Required work:
Once the line with "This screenshot has" is found, write it out along with every line after it, exactly, up to the last line of the entries below. Exclude pictures.

[Saved data entries]

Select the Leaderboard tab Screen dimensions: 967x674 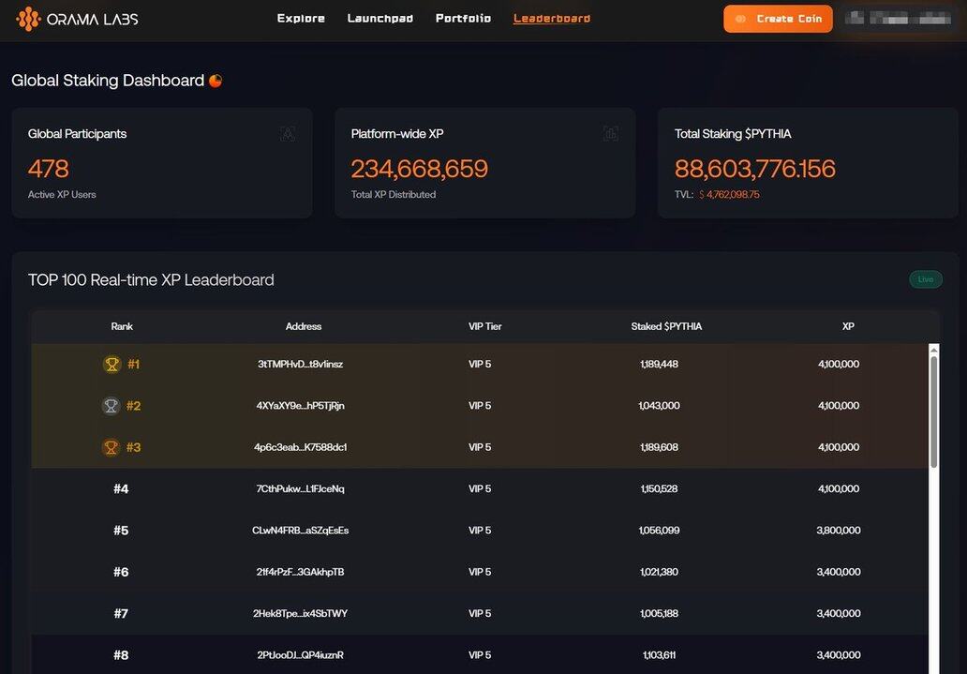pyautogui.click(x=552, y=19)

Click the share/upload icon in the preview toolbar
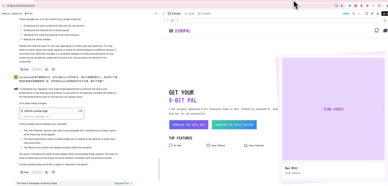coord(378,14)
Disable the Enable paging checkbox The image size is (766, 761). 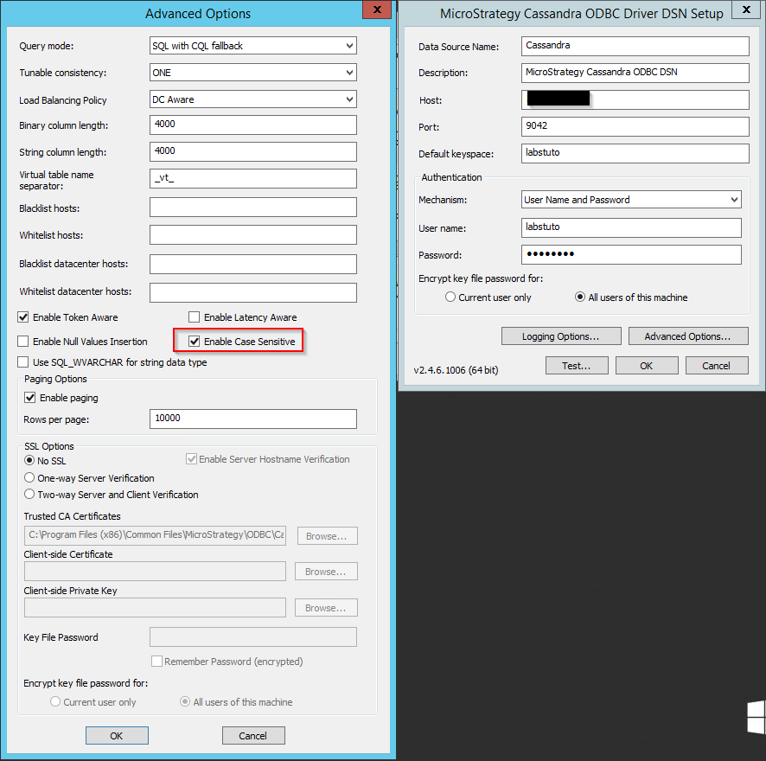point(30,398)
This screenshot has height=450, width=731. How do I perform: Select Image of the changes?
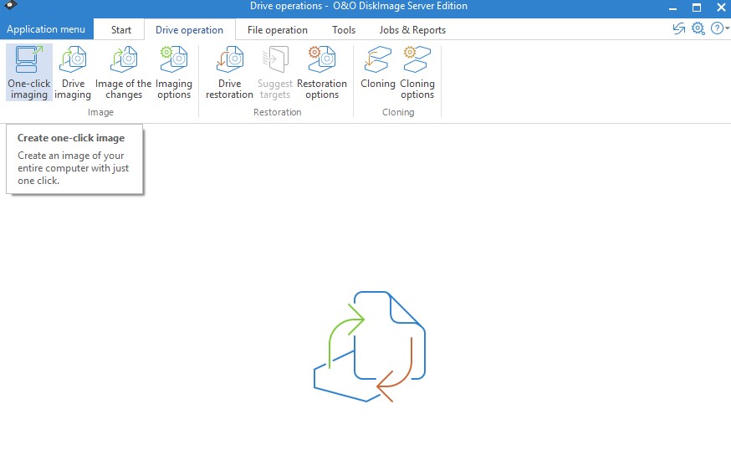click(x=124, y=72)
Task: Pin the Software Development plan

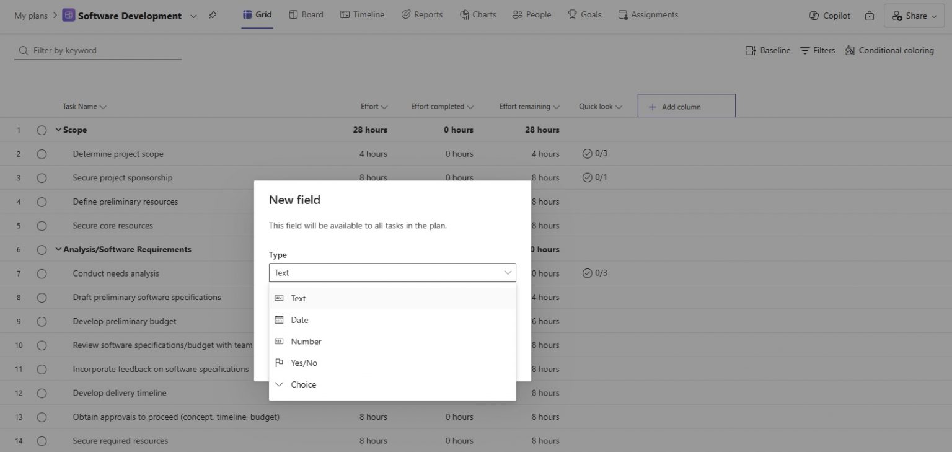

Answer to this task:
This screenshot has height=450, width=731. How do I perform: Select Image of the changes?
click(x=124, y=72)
Task: Pin the Software Development plan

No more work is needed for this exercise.